*OBJECTIVE*.
Write out the lines below word for word, from the line with "Screen dimensions: 1024x576" through the last of the lines.

▬▬▬▬▬▬▬▬▬▬

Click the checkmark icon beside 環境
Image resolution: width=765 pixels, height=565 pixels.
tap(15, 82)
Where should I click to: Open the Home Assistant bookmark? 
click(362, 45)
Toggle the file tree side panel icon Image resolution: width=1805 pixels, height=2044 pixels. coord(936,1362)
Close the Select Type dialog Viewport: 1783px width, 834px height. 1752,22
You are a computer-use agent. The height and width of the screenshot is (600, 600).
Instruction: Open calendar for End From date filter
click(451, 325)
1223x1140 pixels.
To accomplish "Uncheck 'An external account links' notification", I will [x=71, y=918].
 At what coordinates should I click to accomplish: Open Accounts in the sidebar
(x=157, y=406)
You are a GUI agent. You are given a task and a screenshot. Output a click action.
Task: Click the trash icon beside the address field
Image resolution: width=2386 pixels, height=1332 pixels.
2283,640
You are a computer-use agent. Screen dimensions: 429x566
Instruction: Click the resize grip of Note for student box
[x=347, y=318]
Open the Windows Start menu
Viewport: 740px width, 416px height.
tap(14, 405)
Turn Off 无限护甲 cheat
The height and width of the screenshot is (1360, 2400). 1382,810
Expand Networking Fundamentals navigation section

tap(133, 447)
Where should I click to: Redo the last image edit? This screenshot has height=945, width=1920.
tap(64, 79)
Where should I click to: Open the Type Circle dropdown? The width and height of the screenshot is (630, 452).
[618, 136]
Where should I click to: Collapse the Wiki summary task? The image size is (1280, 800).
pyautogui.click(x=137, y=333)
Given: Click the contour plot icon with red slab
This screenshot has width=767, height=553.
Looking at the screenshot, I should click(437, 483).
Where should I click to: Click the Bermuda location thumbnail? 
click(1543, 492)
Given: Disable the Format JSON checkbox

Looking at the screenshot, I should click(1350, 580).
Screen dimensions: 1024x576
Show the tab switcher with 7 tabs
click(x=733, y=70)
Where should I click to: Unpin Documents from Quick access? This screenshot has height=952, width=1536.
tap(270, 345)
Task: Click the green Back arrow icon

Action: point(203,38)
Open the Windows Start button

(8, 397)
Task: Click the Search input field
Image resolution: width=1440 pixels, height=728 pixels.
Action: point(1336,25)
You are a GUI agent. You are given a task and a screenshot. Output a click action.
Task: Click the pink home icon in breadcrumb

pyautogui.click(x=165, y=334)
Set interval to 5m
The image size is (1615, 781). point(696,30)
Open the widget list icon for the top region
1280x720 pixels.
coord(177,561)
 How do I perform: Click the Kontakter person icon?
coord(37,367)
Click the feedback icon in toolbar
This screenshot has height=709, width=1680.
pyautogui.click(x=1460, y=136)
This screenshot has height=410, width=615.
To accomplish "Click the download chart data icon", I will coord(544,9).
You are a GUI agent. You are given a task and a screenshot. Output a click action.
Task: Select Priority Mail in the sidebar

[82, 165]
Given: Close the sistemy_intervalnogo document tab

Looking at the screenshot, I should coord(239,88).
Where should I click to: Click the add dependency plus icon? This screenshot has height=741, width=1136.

▬▬▬▬▬▬▬▬▬▬

*CORRECT RESULT*.
Screen dimensions: 1024x576
Show the tab switcher with 7 tabs
click(x=733, y=70)
Where should I click to: Unpin Documents from Quick access? This screenshot has height=952, width=1536.
tap(270, 345)
Task: Click the green Back arrow icon

Action: point(203,38)
Open the Windows Start button

(8, 397)
Task: Click the Search input field
Image resolution: width=1440 pixels, height=728 pixels.
Action: point(1336,25)
You are a GUI agent. You are given a task and a screenshot. Output a click action.
Task: Click the pink home icon in breadcrumb

pyautogui.click(x=165, y=334)
Set interval to 5m
The image size is (1615, 781). point(696,30)
Open the widget list icon for the top region
1280x720 pixels.
coord(177,561)
 How do I perform: Click the Kontakter person icon?
coord(37,367)
Click the feedback icon in toolbar
This screenshot has height=709, width=1680.
pyautogui.click(x=1460, y=136)
This screenshot has height=410, width=615.
To accomplish "Click the download chart data icon", I will coord(544,9).
You are a GUI agent. You are given a task and a screenshot. Output a click action.
Task: Select Priority Mail in the sidebar

[82, 165]
Given: Close the sistemy_intervalnogo document tab

Looking at the screenshot, I should coord(239,88).
Where should I click to: Click the add dependency plus icon? This screenshot has height=741, width=1136.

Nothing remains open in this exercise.